FN 12. This information was provided during oral argument by petitioner's counsel, who claimed that Kelso's 18th birthday was June 4, 1985.

FN 13. During oral argument petitioner's counsel expressed concern that the requirement of such an explanation would force Blackburn to surrender his constitutional protection. The court should be alert to this hazard and provide sufficient protection to Blackburn.

FN 14. The notice merely states that courts can and do grant immunity and that Blackburn has served the district attorney's office with a copy of the notice and motion.
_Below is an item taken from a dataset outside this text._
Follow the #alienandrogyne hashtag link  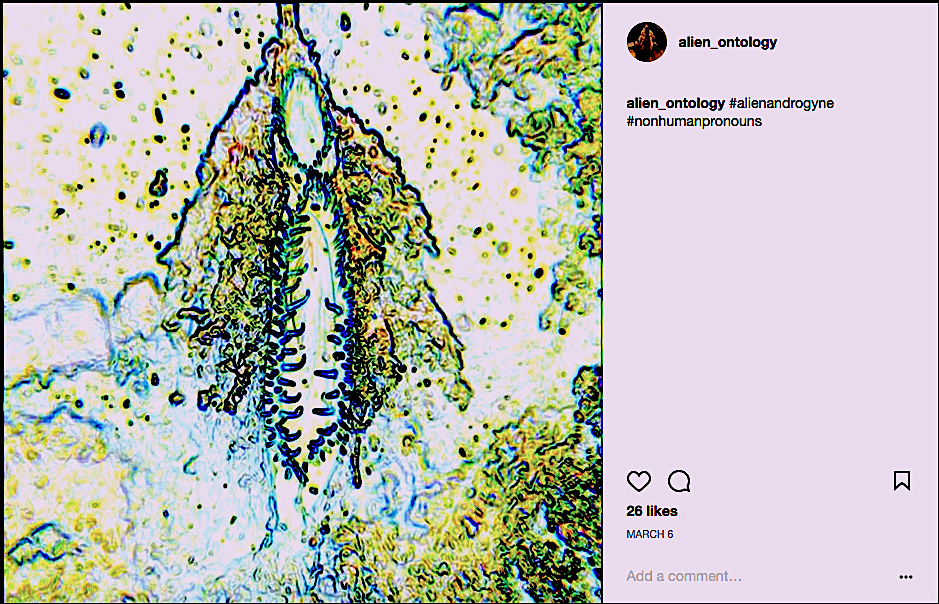point(782,103)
The motion does not mention areas of inquiry but does state "Plaintiff's unverified complaint filed June 17, 1992, alleges that the defendant molested his step-daughter, Pamela Kelso while she was between the ages of 13 and 18. [¶] The complaint alleges that Pamela was born on June 4, 1967, which would mean that the alleged molestation began sometime in 1980 and continued through 1985. [¶] The conduct, if true, would constitute violations of California Penal Code Sections 261, 288 and 288(a)."
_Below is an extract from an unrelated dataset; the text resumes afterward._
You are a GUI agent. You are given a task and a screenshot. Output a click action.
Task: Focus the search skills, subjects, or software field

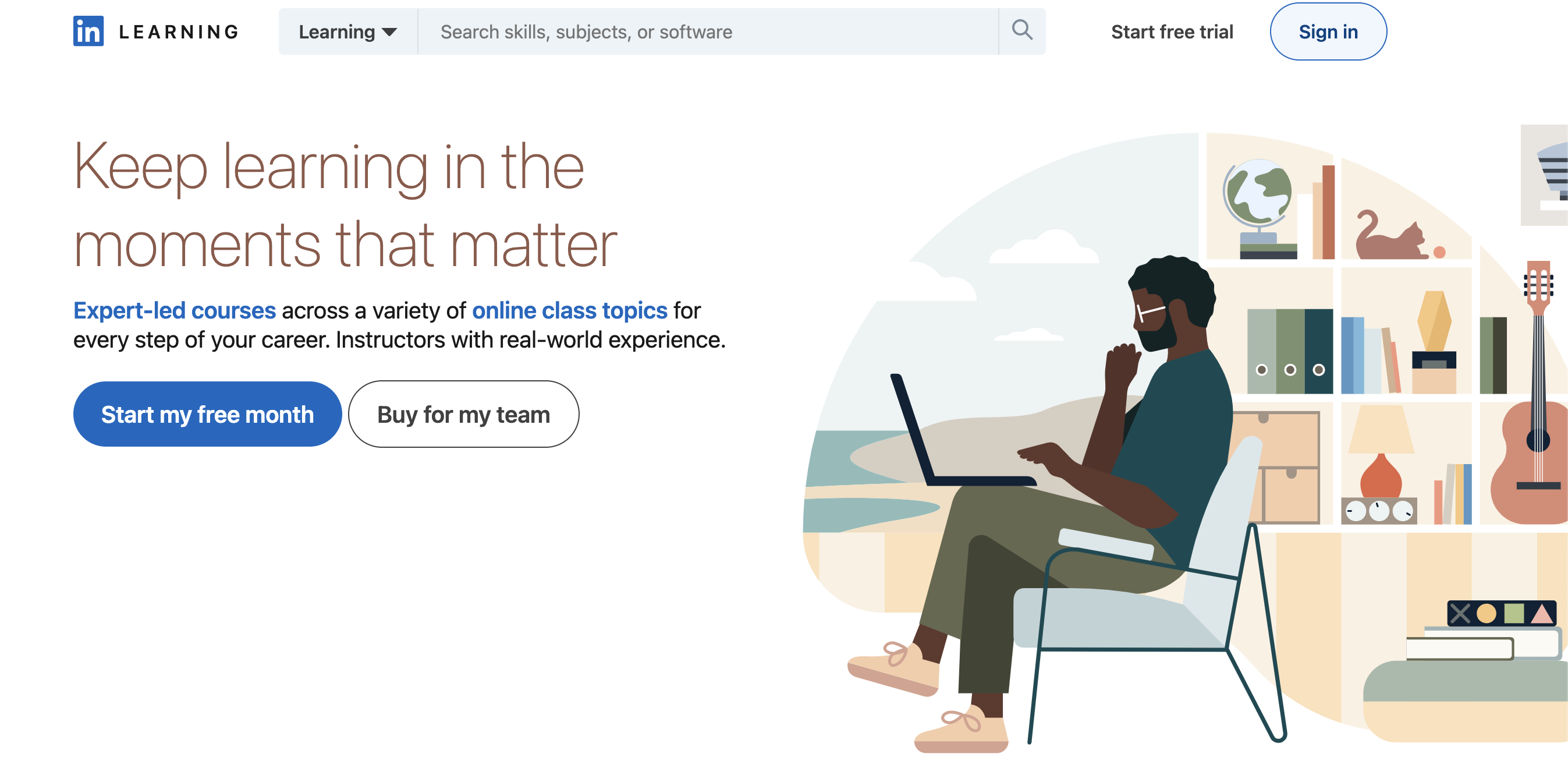click(x=708, y=31)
FN 15. Portions of the district attorney's opposition to immunity request: "Violations of Penal Code sections 261, 288 and 288(a) [sic] are punishable by imprisonment in the state prison for three, six or eight years. Since section 799 [no Limitation For Commencement] is inapplicable to those offenses, any criminal prosecution against Defendant Blackburn for the alleged molestation of Plaintiff Kelso would have had to be commenced within six years of the offenses. Since it is alleged that the last offenses were committed in 1985, any criminal prosecution would have been barred after 1991. [¶] In short, since Defendant Blackburn is no longer subject to prosecution for the alleged offenses, he has no need for a grant of immunity and no valid grounds for asserting his Fifth Amendment rights as to those offenses."